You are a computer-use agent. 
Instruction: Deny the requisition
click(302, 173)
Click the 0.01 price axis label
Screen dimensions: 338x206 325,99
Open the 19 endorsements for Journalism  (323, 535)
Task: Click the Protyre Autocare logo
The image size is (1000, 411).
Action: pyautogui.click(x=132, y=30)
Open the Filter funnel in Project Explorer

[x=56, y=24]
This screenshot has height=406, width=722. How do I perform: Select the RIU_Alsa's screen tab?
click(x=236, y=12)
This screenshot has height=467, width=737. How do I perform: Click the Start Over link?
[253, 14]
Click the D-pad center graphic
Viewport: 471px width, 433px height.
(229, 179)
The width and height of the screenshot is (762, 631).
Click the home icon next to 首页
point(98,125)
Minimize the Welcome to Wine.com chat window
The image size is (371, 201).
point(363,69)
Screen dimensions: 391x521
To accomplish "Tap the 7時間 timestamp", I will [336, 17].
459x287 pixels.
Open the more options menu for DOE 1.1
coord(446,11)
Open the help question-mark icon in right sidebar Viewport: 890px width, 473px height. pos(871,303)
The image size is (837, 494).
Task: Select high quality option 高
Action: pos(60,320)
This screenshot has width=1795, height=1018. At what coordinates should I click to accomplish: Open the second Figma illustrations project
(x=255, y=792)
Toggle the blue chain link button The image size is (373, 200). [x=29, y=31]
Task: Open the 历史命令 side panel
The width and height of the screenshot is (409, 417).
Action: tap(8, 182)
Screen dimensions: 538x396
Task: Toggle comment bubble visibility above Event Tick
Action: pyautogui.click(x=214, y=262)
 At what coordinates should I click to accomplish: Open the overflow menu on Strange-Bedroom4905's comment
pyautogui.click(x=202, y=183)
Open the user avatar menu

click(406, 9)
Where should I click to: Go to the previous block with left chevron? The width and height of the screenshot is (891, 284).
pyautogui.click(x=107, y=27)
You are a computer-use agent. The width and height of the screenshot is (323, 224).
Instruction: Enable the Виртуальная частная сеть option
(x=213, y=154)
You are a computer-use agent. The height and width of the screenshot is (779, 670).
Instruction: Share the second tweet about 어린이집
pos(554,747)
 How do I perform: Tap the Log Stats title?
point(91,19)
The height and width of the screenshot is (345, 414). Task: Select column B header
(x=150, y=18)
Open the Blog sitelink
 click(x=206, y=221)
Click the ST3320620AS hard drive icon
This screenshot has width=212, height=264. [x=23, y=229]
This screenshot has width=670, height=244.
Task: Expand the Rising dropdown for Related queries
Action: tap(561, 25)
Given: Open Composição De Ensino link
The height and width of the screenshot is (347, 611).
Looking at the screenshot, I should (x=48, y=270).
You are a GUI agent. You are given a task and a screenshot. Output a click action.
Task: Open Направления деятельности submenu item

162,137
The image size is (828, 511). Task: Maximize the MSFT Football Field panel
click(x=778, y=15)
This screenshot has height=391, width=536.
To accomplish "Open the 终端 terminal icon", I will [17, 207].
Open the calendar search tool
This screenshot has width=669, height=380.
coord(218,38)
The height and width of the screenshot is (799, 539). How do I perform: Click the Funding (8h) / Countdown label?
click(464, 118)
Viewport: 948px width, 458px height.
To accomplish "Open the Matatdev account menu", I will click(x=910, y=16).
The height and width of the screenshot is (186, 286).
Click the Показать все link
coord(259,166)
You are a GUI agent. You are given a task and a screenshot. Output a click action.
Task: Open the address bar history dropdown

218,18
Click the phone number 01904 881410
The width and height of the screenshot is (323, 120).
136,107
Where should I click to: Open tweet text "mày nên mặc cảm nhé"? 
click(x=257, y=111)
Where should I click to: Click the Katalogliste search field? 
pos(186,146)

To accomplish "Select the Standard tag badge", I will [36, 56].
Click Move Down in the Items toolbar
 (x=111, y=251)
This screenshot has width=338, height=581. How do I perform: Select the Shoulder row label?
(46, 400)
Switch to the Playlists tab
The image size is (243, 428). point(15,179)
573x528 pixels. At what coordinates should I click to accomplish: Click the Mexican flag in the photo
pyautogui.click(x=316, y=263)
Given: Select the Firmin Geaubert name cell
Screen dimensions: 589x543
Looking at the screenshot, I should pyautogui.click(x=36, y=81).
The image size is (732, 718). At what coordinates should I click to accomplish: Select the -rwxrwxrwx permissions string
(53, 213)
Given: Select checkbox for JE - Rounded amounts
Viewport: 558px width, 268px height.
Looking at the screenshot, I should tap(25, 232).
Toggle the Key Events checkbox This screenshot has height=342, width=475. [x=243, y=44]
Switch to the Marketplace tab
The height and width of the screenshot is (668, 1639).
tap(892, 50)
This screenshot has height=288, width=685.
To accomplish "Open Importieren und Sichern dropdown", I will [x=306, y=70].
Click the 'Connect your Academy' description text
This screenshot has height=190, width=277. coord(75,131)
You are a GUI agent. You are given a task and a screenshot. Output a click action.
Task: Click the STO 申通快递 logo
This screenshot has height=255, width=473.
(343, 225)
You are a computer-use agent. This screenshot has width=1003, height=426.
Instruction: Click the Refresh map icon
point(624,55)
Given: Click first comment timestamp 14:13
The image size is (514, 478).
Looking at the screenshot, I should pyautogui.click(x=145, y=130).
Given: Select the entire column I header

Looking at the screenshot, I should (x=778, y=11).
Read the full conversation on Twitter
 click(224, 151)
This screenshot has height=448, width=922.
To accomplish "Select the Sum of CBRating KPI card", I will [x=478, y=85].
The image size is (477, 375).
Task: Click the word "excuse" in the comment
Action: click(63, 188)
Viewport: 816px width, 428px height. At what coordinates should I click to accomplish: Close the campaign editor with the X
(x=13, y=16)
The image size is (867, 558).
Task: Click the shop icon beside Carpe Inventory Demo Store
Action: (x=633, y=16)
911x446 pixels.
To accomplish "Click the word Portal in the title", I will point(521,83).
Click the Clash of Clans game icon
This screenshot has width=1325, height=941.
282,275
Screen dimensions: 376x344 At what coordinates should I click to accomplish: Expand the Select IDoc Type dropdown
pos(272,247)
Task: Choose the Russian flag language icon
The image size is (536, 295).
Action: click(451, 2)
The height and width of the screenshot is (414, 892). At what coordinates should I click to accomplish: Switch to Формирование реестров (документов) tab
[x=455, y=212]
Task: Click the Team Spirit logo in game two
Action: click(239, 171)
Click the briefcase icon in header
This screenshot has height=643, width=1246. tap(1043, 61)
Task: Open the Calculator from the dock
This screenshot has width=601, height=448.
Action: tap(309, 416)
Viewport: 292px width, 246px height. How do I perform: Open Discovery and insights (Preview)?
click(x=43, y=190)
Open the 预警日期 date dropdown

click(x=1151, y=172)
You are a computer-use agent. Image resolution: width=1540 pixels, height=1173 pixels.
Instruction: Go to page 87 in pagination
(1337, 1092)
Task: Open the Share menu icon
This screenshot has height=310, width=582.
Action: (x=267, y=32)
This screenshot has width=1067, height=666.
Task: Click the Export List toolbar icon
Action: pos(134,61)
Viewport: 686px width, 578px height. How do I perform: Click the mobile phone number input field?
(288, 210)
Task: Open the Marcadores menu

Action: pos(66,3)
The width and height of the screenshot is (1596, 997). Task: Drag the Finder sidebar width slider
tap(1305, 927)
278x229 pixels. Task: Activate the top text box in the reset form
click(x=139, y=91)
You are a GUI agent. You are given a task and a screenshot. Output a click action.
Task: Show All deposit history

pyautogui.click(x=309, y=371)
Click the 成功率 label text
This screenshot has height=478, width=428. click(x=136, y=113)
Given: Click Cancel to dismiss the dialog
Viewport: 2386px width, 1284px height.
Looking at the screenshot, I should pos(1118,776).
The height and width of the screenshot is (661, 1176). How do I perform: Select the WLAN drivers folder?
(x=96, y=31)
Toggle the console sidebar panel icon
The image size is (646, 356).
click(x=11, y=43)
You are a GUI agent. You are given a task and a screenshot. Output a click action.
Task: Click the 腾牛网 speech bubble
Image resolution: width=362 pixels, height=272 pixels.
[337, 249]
______
**Exercise objective:** Reproduce, exactly as they stand in the data above, the lines from the one that holds "The height and width of the screenshot is (661, 1176)." to the one that holds "Task: Click the 腾牛网 speech bubble", inclusive.

**Completed exercise:**
The height and width of the screenshot is (661, 1176). How do I perform: Select the WLAN drivers folder?
(x=96, y=31)
Toggle the console sidebar panel icon
The image size is (646, 356).
click(x=11, y=43)
You are a GUI agent. You are given a task and a screenshot. Output a click action.
Task: Click the 腾牛网 speech bubble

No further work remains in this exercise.